══ PAGE TEXT

Felix In Hollywood

A Blog for the Smart Set

Sunday, April 14, 2013

Hazel. She Was Much More Than A Maid.....



No, not that one.  We got a whole different Hazel on tap today.


If you are someday on a quiz program and you are asked (for a one million dollar prize) if a Caucasian movie actress ever appeared on the cover of Jet Magazine.........


You're welcome.

But, love Roz as I do, we need to take a closer look at the other woman with her......Hazel Washington.  What a gal.

Hazel was born in Dallas in 1915.  Somewhere in her early teens she came to Los Angeles and was, by age 16, married to Roscoe (Rocky) Washington.  There seems to be much higher ceilings (opportunity wise) for the Washington clan during those unenlightened days than for other minority families.  Rocky, a member of LAPD was the first uniformed African American to achieve the rank of Lieutenant on the force.  Rocky's brother Julius was a Captain in the Los Angeles Fire Department, and Rocky's nephew Kenny Washington was the first Black pro athlete to sign a contract with the NFL!  So, yes, the fellas did well, but Hazel was no slouch!

By the early thirties, Hazel found employment as a 'movie maid'.  To call the position a maid is really a bit of a misnomer.  The people who did these jobs were really a combination of servant, star chef, personal assistant, and (before the costume departments became unionized) wardrobe mistress.  In quick succession, Hazel worked for Virginia Bruce, Ginger Rogers and the Great Garbo.  But in Hazel's case, the number 4 was the charm.  When Garbo went back to Europe, Rosalind Russell was her next employer.   Russell had been looking for a replacement maid.  Her previous one was a tad, shall we say, star struck.  Roz said that when she would sit down to chat with Clark Gable on a set, her maid would park herself right next to them so she wouldn't miss a word that Gable said.  Further, the woman was fascinated by the camera.  "She wound up in more shots than me!"  None of this was an issue with a seasoned pro like Washington and, as Russell was willing to pay her year round and not just when she was on a picture, Hazel stayed. 

Hazel and Roz (being the women they were) found in short order that they had become good friends in addition to their employment arrangement.  Garbo's entreaties to come back to work for her fell on Hazel's deaf ears.  One day in '36 Hazel came to work carrying a beautifully stylish leather handbag.  Russell raved, wanting to know where it came from.  Hazel told her that she had seen one in a magazine and swooned.  She realized that she could never afford it, so she went to a leather and findings shop, purchased materials and made a copy of it for herself!  Flabbergasted at the workmanship from someone who didn't know the leather goods business, Roz told her friend that she wanted her to go to night school and study the craft and further that Russell would pay for it.

Then in early '41, in the most unlikely of places, Beverly Hills......

════
══ RECORDS

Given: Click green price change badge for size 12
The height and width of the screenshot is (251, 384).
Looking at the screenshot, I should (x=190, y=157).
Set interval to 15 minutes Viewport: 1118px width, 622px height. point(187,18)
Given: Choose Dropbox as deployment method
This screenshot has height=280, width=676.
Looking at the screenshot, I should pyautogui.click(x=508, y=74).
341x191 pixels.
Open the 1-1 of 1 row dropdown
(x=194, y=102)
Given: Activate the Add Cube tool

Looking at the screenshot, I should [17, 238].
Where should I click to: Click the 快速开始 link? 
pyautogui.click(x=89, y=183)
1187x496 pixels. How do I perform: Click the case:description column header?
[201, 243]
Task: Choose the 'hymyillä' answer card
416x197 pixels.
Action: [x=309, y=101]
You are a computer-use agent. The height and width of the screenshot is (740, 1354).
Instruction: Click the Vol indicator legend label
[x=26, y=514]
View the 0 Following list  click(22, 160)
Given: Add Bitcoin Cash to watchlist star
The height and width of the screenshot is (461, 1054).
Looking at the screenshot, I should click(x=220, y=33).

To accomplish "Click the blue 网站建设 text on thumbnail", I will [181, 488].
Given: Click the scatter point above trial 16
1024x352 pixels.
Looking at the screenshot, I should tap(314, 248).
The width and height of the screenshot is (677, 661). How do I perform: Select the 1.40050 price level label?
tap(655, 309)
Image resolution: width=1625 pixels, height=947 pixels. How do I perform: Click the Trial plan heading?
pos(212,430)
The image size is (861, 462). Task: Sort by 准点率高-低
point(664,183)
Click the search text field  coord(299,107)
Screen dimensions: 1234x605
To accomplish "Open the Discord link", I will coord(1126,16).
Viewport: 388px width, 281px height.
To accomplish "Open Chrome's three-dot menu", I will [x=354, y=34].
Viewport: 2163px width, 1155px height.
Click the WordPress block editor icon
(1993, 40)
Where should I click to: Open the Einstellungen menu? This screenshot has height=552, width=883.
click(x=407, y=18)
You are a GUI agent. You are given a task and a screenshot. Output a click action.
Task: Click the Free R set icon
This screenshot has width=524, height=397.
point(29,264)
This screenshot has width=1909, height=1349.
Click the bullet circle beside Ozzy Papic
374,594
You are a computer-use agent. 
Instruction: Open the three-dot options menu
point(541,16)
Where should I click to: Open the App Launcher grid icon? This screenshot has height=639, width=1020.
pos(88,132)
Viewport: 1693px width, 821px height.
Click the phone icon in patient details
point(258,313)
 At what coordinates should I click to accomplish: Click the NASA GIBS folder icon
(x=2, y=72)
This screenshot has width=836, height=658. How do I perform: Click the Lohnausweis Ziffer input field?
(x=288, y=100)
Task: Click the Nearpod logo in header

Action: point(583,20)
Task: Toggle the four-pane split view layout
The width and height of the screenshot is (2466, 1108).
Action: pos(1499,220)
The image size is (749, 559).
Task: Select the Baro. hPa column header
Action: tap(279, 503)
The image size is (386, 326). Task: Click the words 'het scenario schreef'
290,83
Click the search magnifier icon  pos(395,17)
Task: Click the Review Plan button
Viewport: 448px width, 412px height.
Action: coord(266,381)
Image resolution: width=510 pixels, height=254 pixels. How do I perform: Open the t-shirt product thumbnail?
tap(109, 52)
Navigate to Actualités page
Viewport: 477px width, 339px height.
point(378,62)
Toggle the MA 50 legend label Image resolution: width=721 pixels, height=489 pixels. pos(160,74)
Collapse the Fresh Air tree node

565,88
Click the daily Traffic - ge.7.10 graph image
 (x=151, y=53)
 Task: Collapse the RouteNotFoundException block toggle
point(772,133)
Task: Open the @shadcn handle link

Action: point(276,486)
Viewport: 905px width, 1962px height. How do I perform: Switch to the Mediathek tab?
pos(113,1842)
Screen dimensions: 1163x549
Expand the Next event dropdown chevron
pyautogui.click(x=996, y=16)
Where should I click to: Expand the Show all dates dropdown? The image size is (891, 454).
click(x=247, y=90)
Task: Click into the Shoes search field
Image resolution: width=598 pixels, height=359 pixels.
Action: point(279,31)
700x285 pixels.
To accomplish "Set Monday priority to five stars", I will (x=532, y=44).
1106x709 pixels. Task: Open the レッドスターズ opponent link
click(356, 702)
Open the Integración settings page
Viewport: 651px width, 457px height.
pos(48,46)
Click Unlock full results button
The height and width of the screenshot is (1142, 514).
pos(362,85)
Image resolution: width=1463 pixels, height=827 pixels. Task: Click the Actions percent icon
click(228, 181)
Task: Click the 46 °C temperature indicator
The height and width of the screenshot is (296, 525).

════

TASK BRIEF =
Continue the blog post about Hazel Washington from its last sentence. The data comes from a separate source unrelated to the blog post about Hazel Washington.

REPLY =
The Afro American newspaper, March 14, 1942

For a little perspective, that $100 bag mentioned in the article would be $1500 in today's dollars.  And it was on the low end of prices in the shop.  All of Hollywood flocked to the place.  Bette Davis, Lana Turner, Joan Crawford, Ann Sheridan, Mary Livingstone, and Lena Horne were clients.  Hazel did a custom order of gloves, made to measure, for Gable.  There was a portable bar in black kangaroo skin for Van Johnson at $250.  Picture frames in powder blue suede.


The shop didn't last very long, but not because of poor sales.  It was because leather became increasingly difficult to get during the war.  While planning their next business move, Russell and Washington continued the old arrangement of Star and maid.  Around this time (because apparently there was nothing Hazel couldn't do) Washington also became the first licensed hairdresser hired by the studios to do black hair for such films as "Cabin In The Sky" and "Stormy Weather".

Finally, as both Hazel and Roz were a wiz with the knitting needles, they started a business of handmade luxury cashmere knitwear trimmed, typically in beads, sequins, lace or fur.  That is the business that the Jet cover article above talks about.  You can read the full article here.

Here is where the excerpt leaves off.